Your assignment
Write out nothing except the lines running from the one containing "This screenshot has width=1568, height=656." to the last line of the data, exactly as they stand.

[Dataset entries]
>>>>>
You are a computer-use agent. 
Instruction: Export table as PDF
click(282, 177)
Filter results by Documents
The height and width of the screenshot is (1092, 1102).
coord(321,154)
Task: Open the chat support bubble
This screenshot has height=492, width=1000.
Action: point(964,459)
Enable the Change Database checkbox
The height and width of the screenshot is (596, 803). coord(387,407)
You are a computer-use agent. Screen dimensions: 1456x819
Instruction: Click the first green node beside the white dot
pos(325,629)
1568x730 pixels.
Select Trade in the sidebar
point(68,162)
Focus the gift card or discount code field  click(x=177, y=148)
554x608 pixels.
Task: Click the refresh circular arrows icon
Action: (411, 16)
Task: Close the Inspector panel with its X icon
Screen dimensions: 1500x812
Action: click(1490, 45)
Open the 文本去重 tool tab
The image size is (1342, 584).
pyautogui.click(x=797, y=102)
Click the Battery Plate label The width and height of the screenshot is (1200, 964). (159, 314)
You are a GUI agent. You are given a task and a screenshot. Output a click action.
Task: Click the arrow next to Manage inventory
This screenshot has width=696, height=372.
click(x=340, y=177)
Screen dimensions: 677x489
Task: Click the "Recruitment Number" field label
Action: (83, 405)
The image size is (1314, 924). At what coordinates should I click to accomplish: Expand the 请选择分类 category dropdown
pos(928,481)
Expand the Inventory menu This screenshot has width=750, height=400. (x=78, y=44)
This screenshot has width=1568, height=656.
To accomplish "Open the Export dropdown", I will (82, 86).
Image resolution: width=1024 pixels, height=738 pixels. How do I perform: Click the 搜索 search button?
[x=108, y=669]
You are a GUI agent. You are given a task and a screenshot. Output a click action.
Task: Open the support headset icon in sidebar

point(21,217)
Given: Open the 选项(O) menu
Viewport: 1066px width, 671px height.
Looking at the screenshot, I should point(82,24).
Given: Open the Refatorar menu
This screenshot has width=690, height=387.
<<<<<
Answer to this problem
This screenshot has width=1568, height=656.
To accomplish "Open the Export dropdown", I will (82, 86).
Image resolution: width=1024 pixels, height=738 pixels. How do I perform: Click the 搜索 search button?
[x=108, y=669]
You are a GUI agent. You are given a task and a screenshot. Output a click action.
Task: Open the support headset icon in sidebar

point(21,217)
Given: Open the 选项(O) menu
Viewport: 1066px width, 671px height.
Looking at the screenshot, I should point(82,24).
Given: Open the Refatorar menu
This screenshot has width=690, height=387.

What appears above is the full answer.